EL ESTILO LITERARIO

20131117_141646

Cuando comencé a publicar historias mi mayor miedo era si encerrarían eso que llaman “estilo literario”, principalmente porque no tenía muy claro qué era. Parece que habláramos de un concepto abstracto, algo indefinible. Si buscamos en Google estas dos palabras nos saldrán un sinfín de páginas donde intentan explicar qué quieren decirnos los eruditos cuando aconsejan al escritor crecer en su oficio con estilo. Aun así, después de leer y leer, sigue siendo difícil entender qué significan. Es como contestar a por qué amamos, podríamos dar mil razones, pero ninguna de ellas lo explicaría.

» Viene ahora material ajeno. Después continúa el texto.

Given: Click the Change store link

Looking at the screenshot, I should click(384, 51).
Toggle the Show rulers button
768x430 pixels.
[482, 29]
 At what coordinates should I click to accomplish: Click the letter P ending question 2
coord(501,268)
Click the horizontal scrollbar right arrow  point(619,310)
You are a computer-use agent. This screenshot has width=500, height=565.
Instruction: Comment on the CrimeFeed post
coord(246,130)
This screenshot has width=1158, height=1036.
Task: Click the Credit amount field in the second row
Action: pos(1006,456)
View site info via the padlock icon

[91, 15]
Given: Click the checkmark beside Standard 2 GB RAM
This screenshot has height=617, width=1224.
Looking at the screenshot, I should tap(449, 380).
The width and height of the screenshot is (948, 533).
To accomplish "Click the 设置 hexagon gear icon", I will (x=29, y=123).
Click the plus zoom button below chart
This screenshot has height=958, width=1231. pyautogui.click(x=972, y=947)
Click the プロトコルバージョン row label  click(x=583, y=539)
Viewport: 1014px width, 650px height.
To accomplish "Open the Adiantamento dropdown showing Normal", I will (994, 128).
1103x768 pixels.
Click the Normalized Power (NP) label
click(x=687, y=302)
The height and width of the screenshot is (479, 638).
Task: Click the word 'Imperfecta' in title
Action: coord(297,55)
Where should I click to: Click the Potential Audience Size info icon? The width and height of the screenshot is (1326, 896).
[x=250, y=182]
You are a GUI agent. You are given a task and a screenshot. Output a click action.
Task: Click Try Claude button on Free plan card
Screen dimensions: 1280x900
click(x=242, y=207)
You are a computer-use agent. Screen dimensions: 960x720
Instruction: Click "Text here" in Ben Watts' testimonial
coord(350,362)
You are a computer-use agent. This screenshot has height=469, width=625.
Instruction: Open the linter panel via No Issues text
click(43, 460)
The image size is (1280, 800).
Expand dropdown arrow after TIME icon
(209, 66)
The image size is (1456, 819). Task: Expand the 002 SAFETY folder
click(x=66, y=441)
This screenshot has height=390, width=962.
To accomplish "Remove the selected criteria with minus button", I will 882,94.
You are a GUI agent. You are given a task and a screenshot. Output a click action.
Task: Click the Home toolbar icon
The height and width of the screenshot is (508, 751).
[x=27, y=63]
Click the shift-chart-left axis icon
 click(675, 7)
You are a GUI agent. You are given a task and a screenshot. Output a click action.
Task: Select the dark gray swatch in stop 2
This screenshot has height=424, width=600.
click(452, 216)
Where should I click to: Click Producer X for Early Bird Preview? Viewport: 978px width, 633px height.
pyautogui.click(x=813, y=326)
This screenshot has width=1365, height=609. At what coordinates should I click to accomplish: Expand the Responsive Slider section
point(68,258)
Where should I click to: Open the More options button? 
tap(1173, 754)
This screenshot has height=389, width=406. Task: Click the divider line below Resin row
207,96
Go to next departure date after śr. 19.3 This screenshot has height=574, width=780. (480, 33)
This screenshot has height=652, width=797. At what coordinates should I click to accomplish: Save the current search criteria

Pues bien, creo que ya lo sé, he comprendido que a menudo complicamos lo sencillo simplemente porque damos por hecho que cualquier conocimiento que pertenezca al mundo del intelecto forzosamente tuviera una dificultad añadida; pero no es así, el significado de “estilo literario” es simple. Nada como extrapolar el concepto a cualquier otro oficio para entender. Si tuviésemos que definir el “estilo futbolístico” de un jugador seguro que lo tendríamos mucho más claro, diríamos que es su forma de tocar el balón, de correr por el campo, de interaccionar con los compañeros… qué sé yo (apenas entiendo de fútbol, pero creo que no es necesario). Es muy fácil, dicho jugador hace lo mismo que otros muchos, pero es único en sus matices. Ha desarrollado su estilo porque aunque ha visto jugar a los mejores mil veces y los ha considerado maestros, nunca los imitó más que en su capacidad de lucha y técnicas básicas y siempre intentó ser la mejor versión de sí mismo, sacar provecho de sus habilidades innatas. Aquello de que todos somos prescindibles es totalmente cierto, cualquier cosa que hagamos la puede hacer otro, pero nunca lo hará como nosotros, y es por esto que pondrán nombre propio a nuestras obras.

Pero sigamos con los ejemplos, ahora más cercanos al tema que nos ocupa. Comparemos a dos maestros indiscutibles de las letras: Miguel Delibes y Thomas Mann. ¿Por qué no se discute que ambos tienen un marcado estilo literario? Porque tanto uno como otro tienen en común lo fundamental y se diferencian en lo importante. Parece una contradicción, pero es tal cual. Los dos hicieron de la literatura una forma de vida, se preocuparon por conocer su lengua hasta hacerse doctores, no escatimaron en horas, días o años de trabajo hasta que consideraron que habían dado el máximo en cada historia; y también los dos evitaron imitaciones y escribieron de lo que realmente les inquietaba y sentían.

El estilo literario está al margen de modas, y si coincide es por pura casualidad. A menudo confundimos “corriente literaria” con “estilo literario”, pero a mi entender son dos conceptos muy distintos. Pertenecer a una corriente literaria es algo casi involuntario, básicamente, es el momento histórico y social lo que incluye a un escritor en una corriente literaria determinada. Por más que me empeñara, yo no podría pertenecer al Romanticismo, el Neoclasicismo o el Realismo, es más, ni siquiera puedo aventurarme a decir en qué corriente literaria me incluirán en un futuro; no es cosa mía.

Resumiendo, el “estilo literario” forma parte de la esencia del escritor, por lo tanto es personal e intransferible, y como todo en el ser humano, evoluciona a lo largo de la vida del autor; la diferencia entre mi primera novela publicada, “El talento de Nano”, y la última, “El fotógrafo de paisajes”, está en que pasaron diez años de empeño y trabajo, pero sigo siendo Mercedes Pinto. En cambio la corriente literaria es común a un grupo de escritores que se mueve en un espacio y tiempo concreto.

Escritor, si quieres tener estilo literario y que reconozcan tus obras entre un millón, tendrás que aprender de los maestros, beberte sus letras, escudriñarlas una y otra vez a la par que las tuyas, y después de mimetizar con ellos hasta no saber ni quién eres, con toda esa sapiencia habrás de hacer la complicadísima pirueta de olvidar sus nombres y escribir siendo tú mismo.

Conseguirlo ya es una proeza, pero ¡ay!, ahora viene lo peor: ¿llegarás a los lectores o serás condenado al ostracismo? Es el riesgo que entraña ser fiel a tu esencia. Siempre puedes ser una “imitación de”; aunque ya te digo que por buena que sea será peor que el original.